In den USA haben die Sommerferien begonnen. Wie jedes Jahr möchte ich Ihnen auch 2021 eine Ferienlektüre empfehlen.

In den letzten Jahren handelten meine Buchtipps davon, warum man das große Ganze im Blick haben soll, wie wichtig unkonventionelles Denken ist und weshalb faktengestützter Optimismus eine Menge wert ist. Im Coronajahr 2020 ging es in unseren Systemen und Portfolios um Resilienz, Planung und strategische Redundanz. Ehrlich gesagt hatte ich damals nicht geglaubt, dass wir zwölf Monate später noch immer mit Reisebeschränkungen leben müssen.

Aber Unsicherheit gehört zum Leben nun einmal dazu. Das ist auch der Grund für meine diesjährige Empfehlung: Think Again: The Power of Knowing What You Don’t Know aus der Feder des Organisationspsychologen Adam Grant.

Wie der Untertitel vermuten lässt, hält Grant bei Analysen und Entscheidungen eine gewisse Demut für angebracht. Es geht aber auch um persönliche Fähigkeiten. Man soll an sich arbeiten, um Schwarz-Weiß-Denken zu überwinden, komplexe Strukturen zu erkennen und die oft komplizierte Wirklichkeit als solche zu akzeptieren. Das Buch enthält nützliches Wissen für das Leben, Arbeiten und Investieren in einer Welt, die sich schnell verändert – so schnell, dass wir auch unser Denken immer wieder anpassen müssen, um mithalten zu können.

Das Glück, nicht recht zu haben

Natürlich hält auch Grant kluges Denken für wichtig. Aber man muss auch Gewohntes infrage stellen und alte Erkenntnisse über Bord werfen, auch wenn dies oft weniger geschätzt wird.
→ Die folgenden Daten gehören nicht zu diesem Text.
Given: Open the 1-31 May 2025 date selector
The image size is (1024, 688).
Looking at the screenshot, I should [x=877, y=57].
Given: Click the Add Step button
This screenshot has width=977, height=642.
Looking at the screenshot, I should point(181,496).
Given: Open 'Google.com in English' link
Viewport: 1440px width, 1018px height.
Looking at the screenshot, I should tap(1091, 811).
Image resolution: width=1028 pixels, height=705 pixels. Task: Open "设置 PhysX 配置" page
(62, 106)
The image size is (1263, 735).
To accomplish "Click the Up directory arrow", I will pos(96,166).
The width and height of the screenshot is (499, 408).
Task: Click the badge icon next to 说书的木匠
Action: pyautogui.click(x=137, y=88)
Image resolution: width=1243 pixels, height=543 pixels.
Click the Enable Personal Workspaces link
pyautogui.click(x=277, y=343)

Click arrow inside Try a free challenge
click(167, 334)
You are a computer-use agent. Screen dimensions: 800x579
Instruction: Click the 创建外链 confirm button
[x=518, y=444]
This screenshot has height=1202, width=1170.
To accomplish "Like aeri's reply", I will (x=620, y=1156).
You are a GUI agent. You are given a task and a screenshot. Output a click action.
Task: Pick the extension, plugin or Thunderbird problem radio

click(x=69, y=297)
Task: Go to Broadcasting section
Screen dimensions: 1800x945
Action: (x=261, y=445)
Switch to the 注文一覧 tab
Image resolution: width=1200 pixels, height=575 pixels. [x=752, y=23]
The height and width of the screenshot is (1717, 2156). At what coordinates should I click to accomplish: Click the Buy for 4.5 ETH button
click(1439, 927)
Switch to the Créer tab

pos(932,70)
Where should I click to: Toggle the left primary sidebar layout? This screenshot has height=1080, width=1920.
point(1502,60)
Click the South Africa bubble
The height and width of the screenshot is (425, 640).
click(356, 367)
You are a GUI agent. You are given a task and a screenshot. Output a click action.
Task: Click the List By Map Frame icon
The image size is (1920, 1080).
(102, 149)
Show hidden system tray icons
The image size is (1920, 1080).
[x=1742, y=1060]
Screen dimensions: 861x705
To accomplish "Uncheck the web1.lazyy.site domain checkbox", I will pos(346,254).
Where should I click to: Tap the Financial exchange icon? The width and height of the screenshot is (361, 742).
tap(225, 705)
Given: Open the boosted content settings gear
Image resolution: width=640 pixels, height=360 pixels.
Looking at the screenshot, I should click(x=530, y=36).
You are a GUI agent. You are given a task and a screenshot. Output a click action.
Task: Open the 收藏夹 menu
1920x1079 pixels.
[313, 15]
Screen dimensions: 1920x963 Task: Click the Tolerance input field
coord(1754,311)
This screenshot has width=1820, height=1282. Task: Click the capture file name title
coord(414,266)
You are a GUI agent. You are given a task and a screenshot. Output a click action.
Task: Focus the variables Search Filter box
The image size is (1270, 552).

Das ist nicht immer einfach. Grant gibt zu, dass dies eine auf den ersten Blick seltsam anmutende „Lust am Unrecht haben“ erfordert – eine gewisse Bescheidenheit als Voraussetzung für Zweifel am eigenen Wissen. Nur dann ist man neugierig und lernt dazu, weiß aber noch immer um die Begrenztheit der eigenen Erkenntnis. Ganz anders ist es hingegen, wenn man sich selbst überschätzt: Auf Stolz folgt Vorurteil, und wenn es bestätigt wird, erneuter Stolz. Nur mit einem Mindestmaß an Bescheidenheit kann man kreativ sein. Nur dann prüft man Fakten und hält sich stets auf dem Laufenden – und interessiert sich mehr für das, was die eigene Meinung infrage stellt als für das, was sie bestätigt.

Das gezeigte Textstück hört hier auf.